SOURCE EXTRACT:
>>>

White House press secretary Robert Gibbs did not give the White House daily press briefing yesterday. The stated excuse was a bad cough. But there was no mention of any flu-like symptoms when The Hill reported yesterday that Gibbs believes the "professional left" should be "drug tested" since they will only be satisfied "when we have Canadian health care and we've eliminated the Pentagon." After an outpouring of leftist protests over the article, including a call from Rep. Keith Ellison (D-MN) that he resign, Gibbs walked back his criticism, releasing a statement explaining: "Day after day it gets frustrating. Yesterday I watched as someone called legislation to prevent teacher layoffs a bailout - but I know that's not a view held by many."

<<<

DATA EXCERPTS:
>>>

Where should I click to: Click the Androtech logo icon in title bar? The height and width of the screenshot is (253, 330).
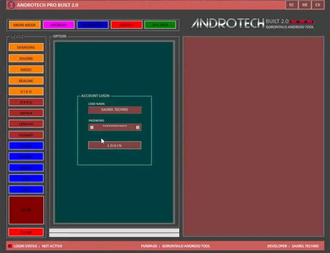(11, 5)
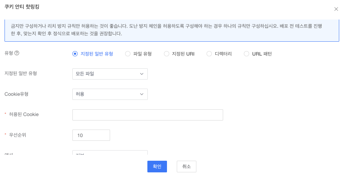
Task: Click the 취소 button to cancel
Action: tap(186, 166)
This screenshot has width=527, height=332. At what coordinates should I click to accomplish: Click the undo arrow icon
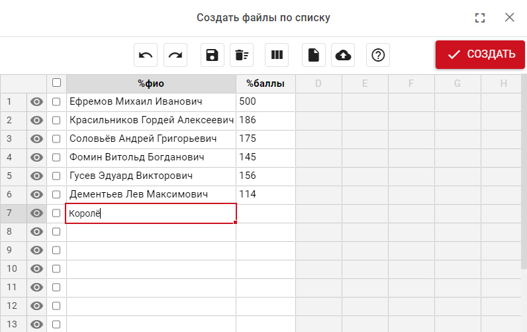(x=146, y=55)
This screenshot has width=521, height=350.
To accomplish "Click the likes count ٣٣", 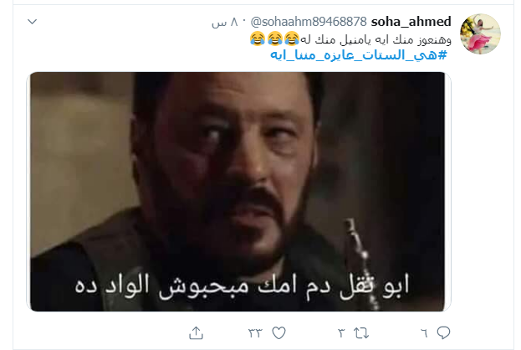I will [255, 333].
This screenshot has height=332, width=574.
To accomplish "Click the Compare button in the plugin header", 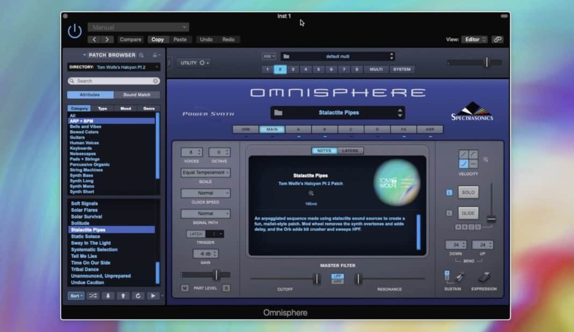I will click(130, 39).
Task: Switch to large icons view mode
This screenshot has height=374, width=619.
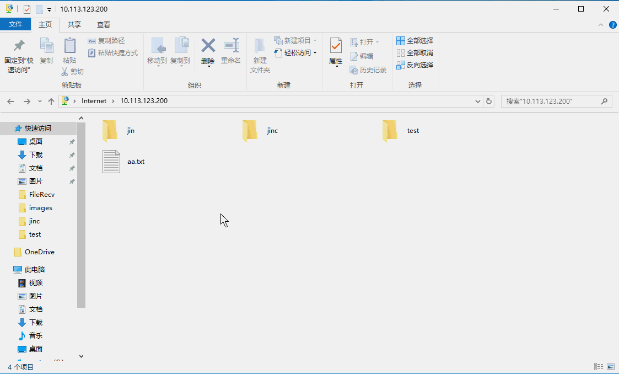Action: (611, 367)
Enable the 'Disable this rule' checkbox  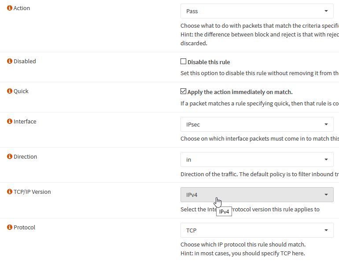pos(184,62)
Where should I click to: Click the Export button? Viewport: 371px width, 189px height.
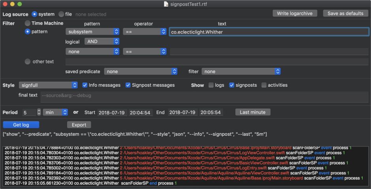[79, 125]
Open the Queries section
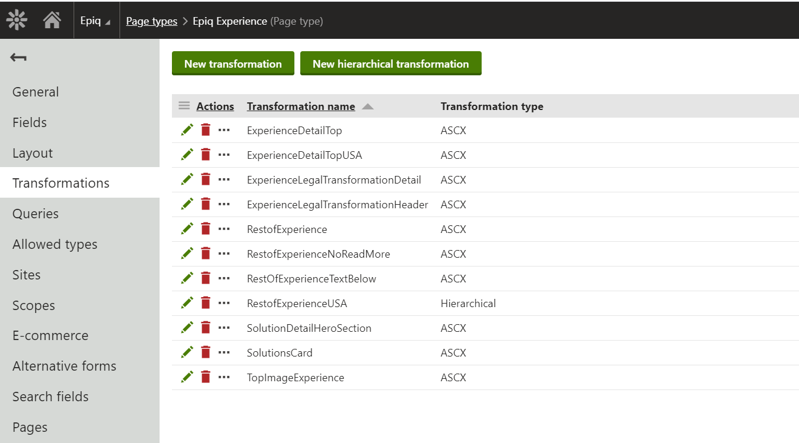This screenshot has height=443, width=799. [x=35, y=214]
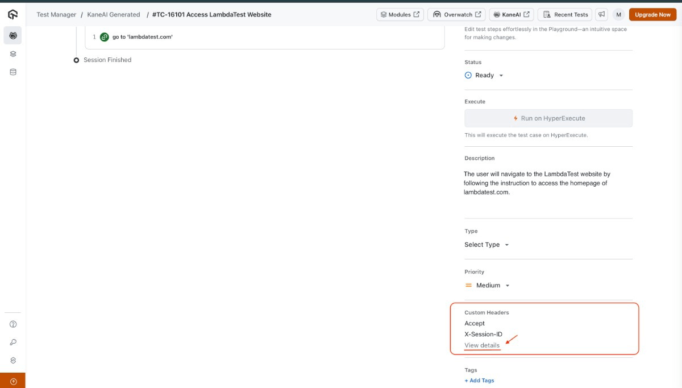Click the megaphone announcements icon

click(601, 15)
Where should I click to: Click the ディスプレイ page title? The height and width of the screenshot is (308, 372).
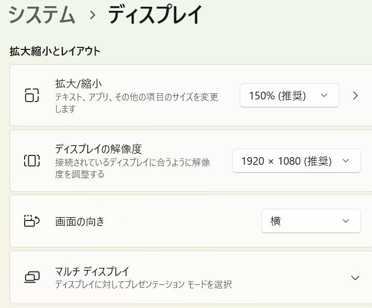click(x=155, y=15)
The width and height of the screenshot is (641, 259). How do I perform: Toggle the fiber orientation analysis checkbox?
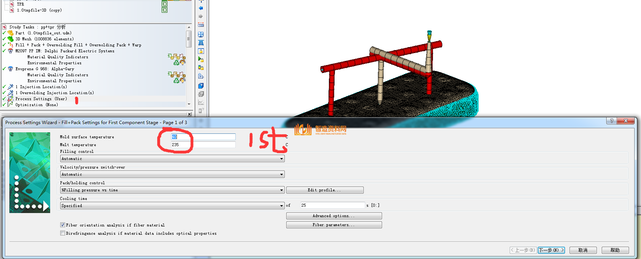[62, 225]
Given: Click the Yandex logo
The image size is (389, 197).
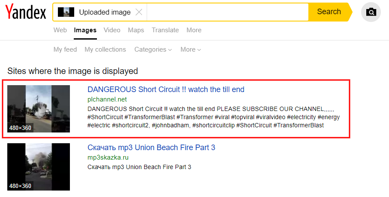Looking at the screenshot, I should pos(26,12).
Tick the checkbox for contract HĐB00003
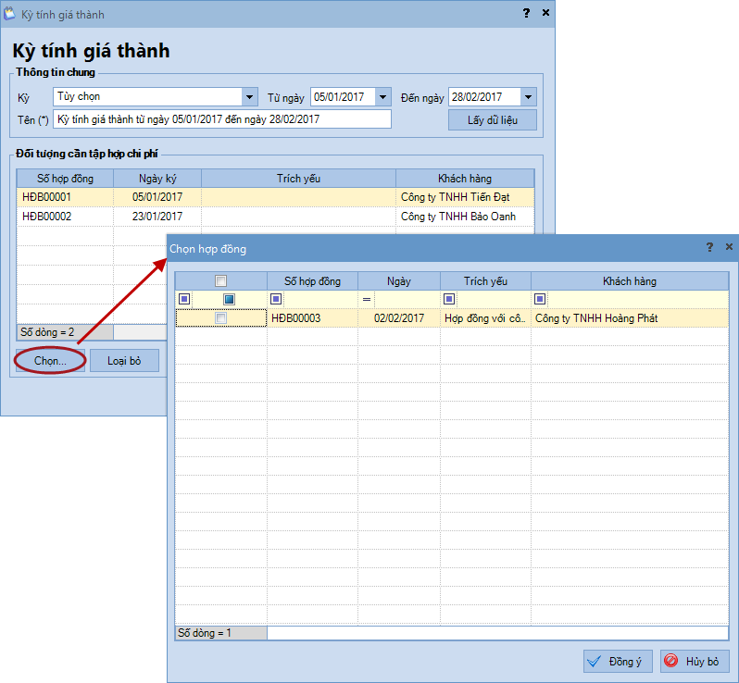The height and width of the screenshot is (683, 739). (x=220, y=318)
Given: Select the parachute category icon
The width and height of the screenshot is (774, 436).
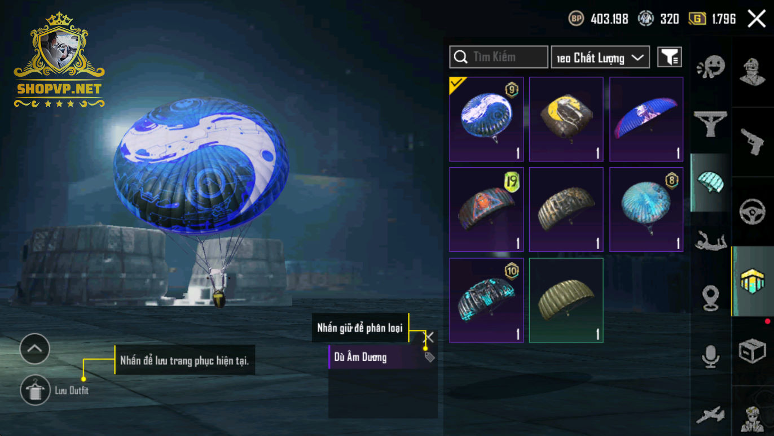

<<<

PROMPT 1:
Translate this sentence from the passage about Robert Gibbs into Spanish: "The stated excuse was a bad cough."
PROMPT 2:
Carry the passage about Robert Gibbs and the "professional left" forward from its last sentence.
The items come from a different source than the passage about Robert Gibbs.

RESPONSE 1:
La excusa que se dio fue una fuerte tos.

RESPONSE 2:
Oh how wrong Gibbs is. "Bailout" is the only word that can accurately describe the $26.1 billion legislation that the House approved on a largely party line vote yesterday. Let's break down the bill's main provisions:

The $16.1 Billion Medicaid Bailout - Congress has already bailed-out state Medicaid programs three times this decade, the most recent $87 billion installment coming as part of President Obama's $862 billion failed economic stimulus bill. But the states with the most wasteful Medicaid programs have already blown through that money, and now they need another hit. Every state should have known that the stimulus funding would expire on December 31, 2010. But 30 states went ahead and built their budgets on the assumption that President Obama would hook them up for 2011 as well. This $16 billion Medicaid bailout is designed to aid to those states with the worst Medicaid spending problems. For instance, New York has nearly 30 percent of its citizens enrolled and spends in excess of $18,000 per person in poverty. Texas, in comparison, with 5 million more people and 1 million more individuals in poverty than New York, has a much smaller Medicaid program. In essence those 20 states that acted prudently and budgeted for the stimulus to expire are paying for the bailouts of the 30 states that can't control their Medicaid spending problem.